• _DIRECTION 1_:
List every person named in the passage on Sedgwick's VI Corps.
• _DIRECTION 2_:
Using the passage on Sedgwick's VI Corps, answer each question on its own line, marked (a), (b), and (c).
(a) Where had the VI Corps been left behind?
(b) What did Sedgwick capture when he broke the line at Fredericksburg?
(c) Near what place was the VI Corps stopped by nightfall?
• _DIRECTION 3_:
Pick up the passage on Sedgwick's VI Corps after its final sentence and write what comes next.

• _DOCUMENT TEXT_:

═══

May 4, 1863 (Monday)
Union General John Sedgwick was a fighting man. His VI Corps had been left behind at Falmouth, while the rest of the Army of the Potomac, under Joe Hooker, attempted to outflank General Lee. Over the past three days, of course, things didn’t go as planned and the bulk of the Union Army was in a defensive position, its back against the Rapidan and Rappahannock Rivers.
Sedgwick’s Corps had crossed over into Fredericksburg, making demonstrations hoping to keep Lee’s entire Army in their trenches above and south of the town. Lee left only a division behind and went a few miles west to deal with Joe Hooker’s machinations.
After several attempts, Sedgwick was able to break the thin Rebel line at Fredericksburg, capturing Marye’s Heights, the scene of the bloodiest fighting at the December battle. Following this success, he slowly made his way towards Hooker’s Army, attempting to come in behind Lee at Chancellorsville. But it was not to be. Lee detached troops to stop him and, by nightfall, Sedgwick’s VI Corps was stood still near Salem Church.

═══

• _SUPPLIED MATERIAL_:
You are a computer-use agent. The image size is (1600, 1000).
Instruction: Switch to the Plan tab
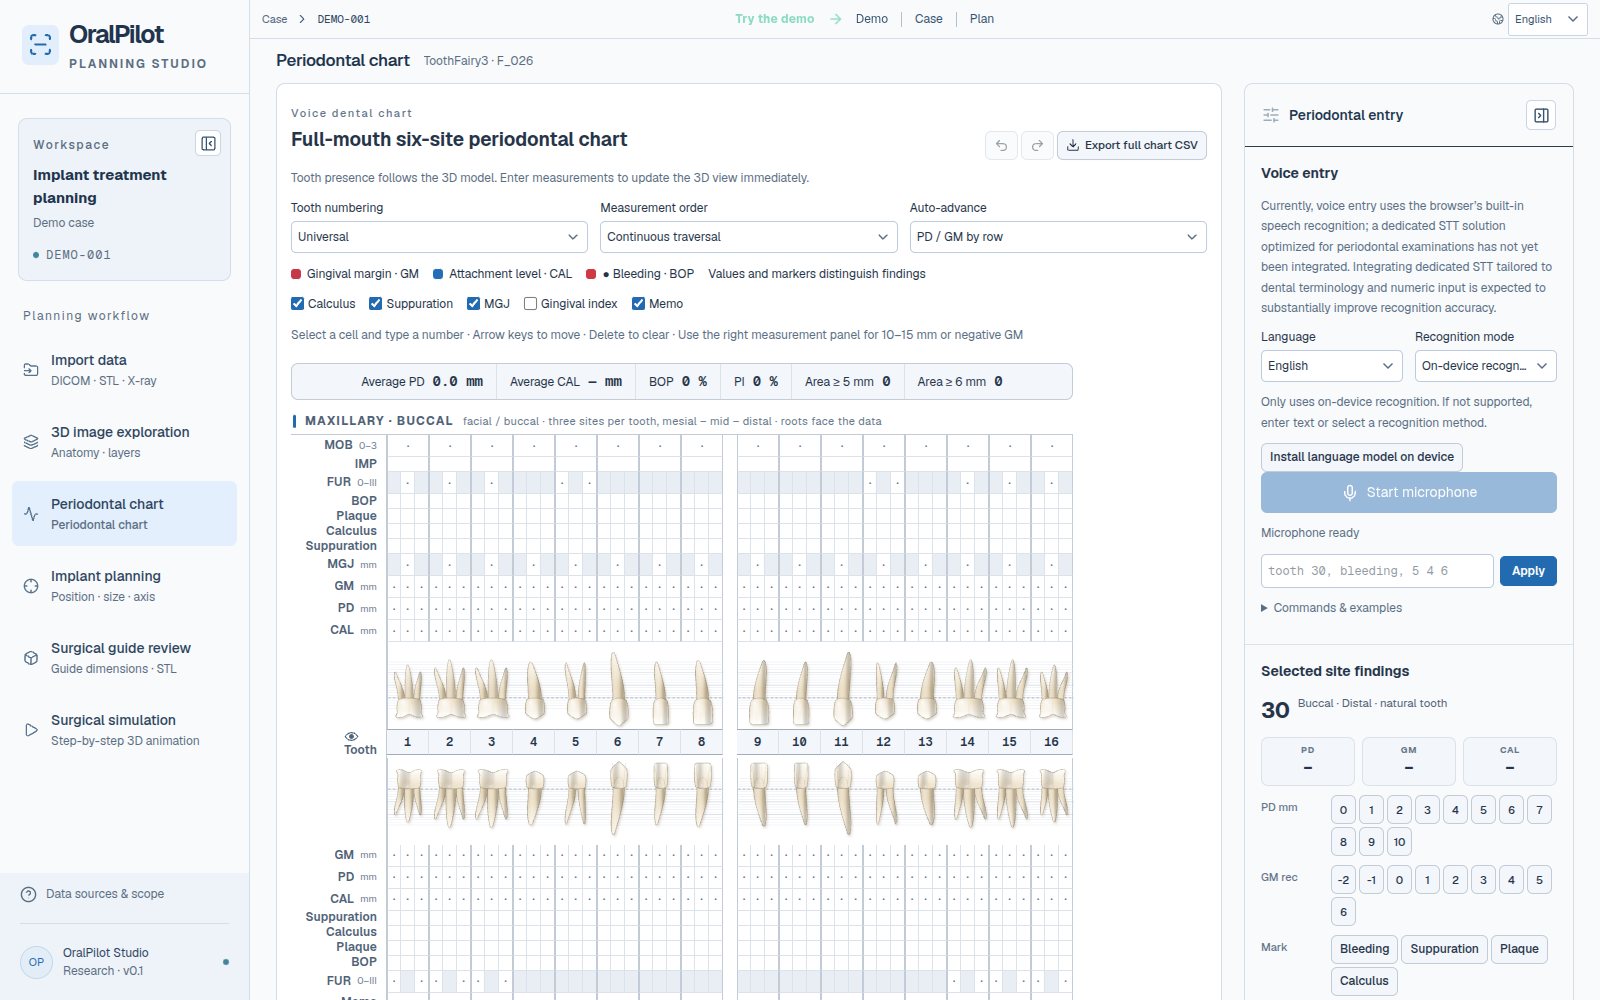pyautogui.click(x=981, y=19)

═══

• _WRITTEN RESPONSE 1_:
John Sedgwick, Joe Hooker, Lee

• _WRITTEN RESPONSE 2_:
(a) At Falmouth
(b) Marye's Heights
(c) Salem Church

• _WRITTEN RESPONSE 3_:
And on the morning of this date, that is where he remained. At 6:30am, Sedgwick received a message from Joe Hooker. Everything, according to the Union commander, was going well. He optimistically hoped that Lee would attack him. Hooker wished for the Confederates to dash themselves upon the rocks of his defenses. He also wanted Sedgwick to retreat towards Banks Ford on the Rappahannock should things get too hot.
Through the night, General Lee had sent reinforcements to Salem Church, hoping to keep Sedgwick confined. This was a great risk, leaving 36,000 to face Hooker’s 75,000. But Lee believed he knew his opponent wasn’t about to attack.
The previous day, Hooker suffered what was probably a concussion. Perhaps that explains why, around 8am, he wanted Sedgwick to have two brigades positioned so as to aid the main body. What 75,000 troops up against a half of their number needed with two extra brigades was anybody’s guess.
General Jubal Early, commanding the right of Lee’s lines near Salem Church, launched an attack to sever Sedgwick’s link with Fredericksburg and the Union base at Falmouth. Led by John Gordon’s Georgia Brigade, they stormed and screamed up Telegraph Road, crossed Hazel Run and crashed into Sedgwick’s stretched out left. Taking a bit of uncontested high ground, they fell upon the Yankees, quick to retreat.
Sedgwick refused his line, giving up the connection with Fredericksburg, as well as with Marye’s Heights. This put the entire corps in a vise, surrounded on three sides by Rebels, and on the fourth side by the Rappahannock River.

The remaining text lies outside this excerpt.